Provide a unified wrapper around a number of TTS models.
Provide a wrapper around Kyutai DSM TTS that supports large scale batching and generation.
Provide a number of TTS benchmarks (existing and new) and the possibility to extend to new ones. In particular, this includes computing some metrics, such as WER or speaker similarity.

Note that this is mostly provided for reproducibility of our research work on delayed stream modeling whose inference code is provided on our repository kyutai-labs/delated-streamins-modeling, as well as offering all the implementation details and hopefully some useful bits of code for others. I (adefossez) don't have enough time to offer full support for this repository, thus improvements or PR are unlikely to be accepted unless critical, and issues might not get a timely reply.

Requirements

You will need Python 3.11 at least, and you will need uv installed. I recommand that you work from a clone of this repository:

git clone https://github.com/kyutai-labs/tts_longeval.git
cd tts_longeval
git submodule init
git submodule update

You will need to download the WavLM speaker similarity model used by F5-TTS, and save it under ./models/wavlm_large_finetune.pth.

Supported models, datasets, and metrics

Models

This support the following TTS models: ElevenLab (through the API), Dia, Orpheus, CSM, Chatterbox and Kyutai DSM TTS.

Each TTS engine has its own folder in external_tts/, with its own separate environment using uv. In particular, the TTS engines execute in subprocesses which are isolated from the main orchestrator in TTS-Longeval, in order to reduce conflicts in requirements etc. I tried my best to properly implement each one, but this might not be free of bug! Some models like CSM do not really support monologues for instance.

Datasets

We provide the following datasets, each given by a file in datasets/:

ntrex_eng, ntrex_fra: a monologue dataset with separated sentences in English and French, taken from the news article translation dataset NTREX. It is introduced and used for model evaluation in Kyutai's DSM TTS paper.
synth_dialogs_en, synth_dialogs_fr: a synthetic dialog dataset introduced in the DSM TTS paper. Scripts are divided in three categories: daily life, technical discussions, and number heavy discussion. This last category is especially challenging, but contains less scripts.
seed_en: adapted from the SEED TTS Eval dataset by ByteDance.
libri_pc: LibriSpeech test-clean with punctuation, following the exact same split as F5-TTS.

Metrics

We support the following metrics:

WER: word error rate, with text normalization either based on OpenAI English normalizer, or following F5-TTS.
Speaker Similarity: computes speaker similarity with a WavLM based model, inspired by the protocol used by F5-TTS. For this, both a cosine similarity to the relevant speaker is computed, and a nearest metric for dialogs, e.g. whether the speaker is more similar to the corresponding speaker than to the other speaker in the dialog.

Metrics can also be computed over quantiles of the audio duration or text length, e.g. over the first 25% of the words (WER), or 25% of seconds (for speaker similarity), then from 25% to 50% etc..

Usage

All outputs will be stored under ./outputs, although this can be changed by editing the entry output_folder in each .toml file. You can run the main command as follow

uv run -m tts_longeval -c configs/TOML_FILE.toml [-g N_GPU] [-D] [-s STAGE]

You will need to provide a config TOML file, indicating the available TTS model and the datasets to process, see after for the file format. -g allows to quickly change the number of GPU workers to schedule without editing the config, -D is for debug mode: any failure in any of the worker will lead to the immediate termination of all workers and a traceback being printed. -s allows to select only a given stage, available stages are gen (generation with the TTS), asr (ASR transcription of generated audio), spk (speaker similarity), met (metrics reporting). The metrics can be saved to a JSON file with --save-metrics FILENAME.json for later processing.
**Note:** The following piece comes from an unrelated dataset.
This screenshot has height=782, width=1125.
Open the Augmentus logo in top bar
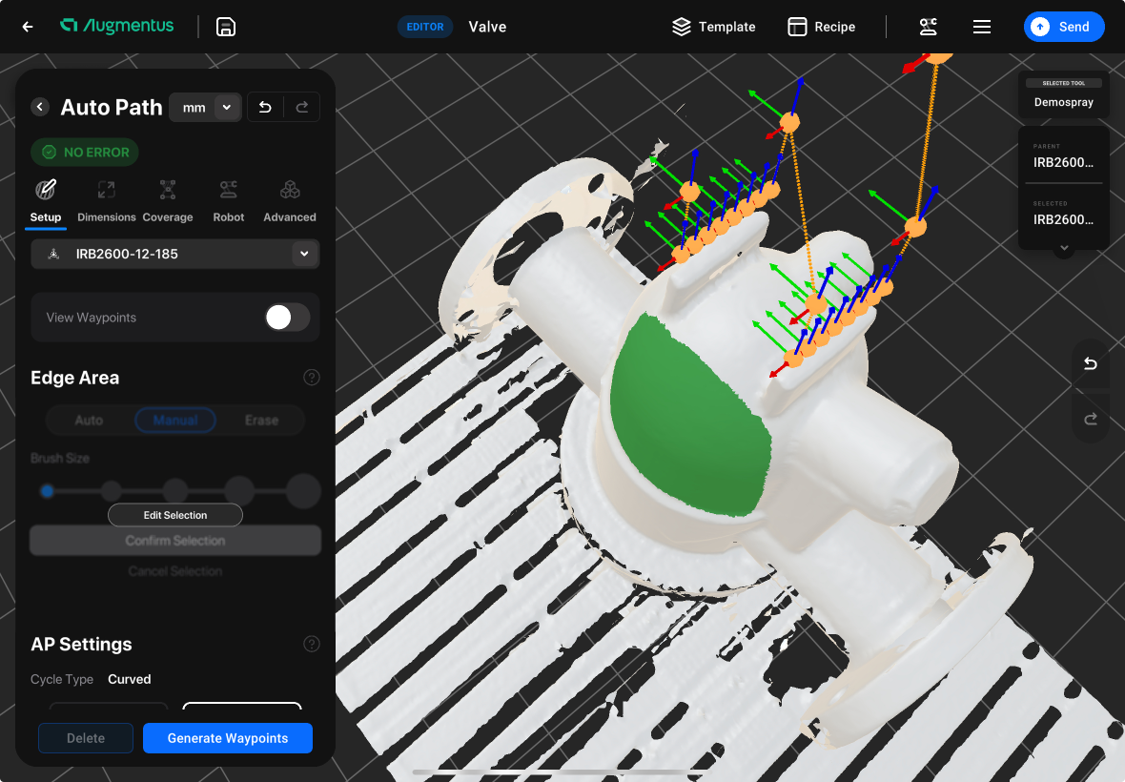[x=116, y=27]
Not all flags are documented here, use uv run -m tts_longeval --help or check tts_longeval/__main__.py for more information.

Important: On the first run for a TTS engine, or one of the followup task like ASR, models will be downloaded, uv envs will be created etc. Heavy parallelism might lead to corrupted envs or downloads. I thus recommend running uv sync --locked in the root of the repo, as well as in each engine folder in external_tts/. In case of issue with the HuggingFace downloaded models, you can try deleted the corresponding folder in .cache/huggingface/hug and re-run.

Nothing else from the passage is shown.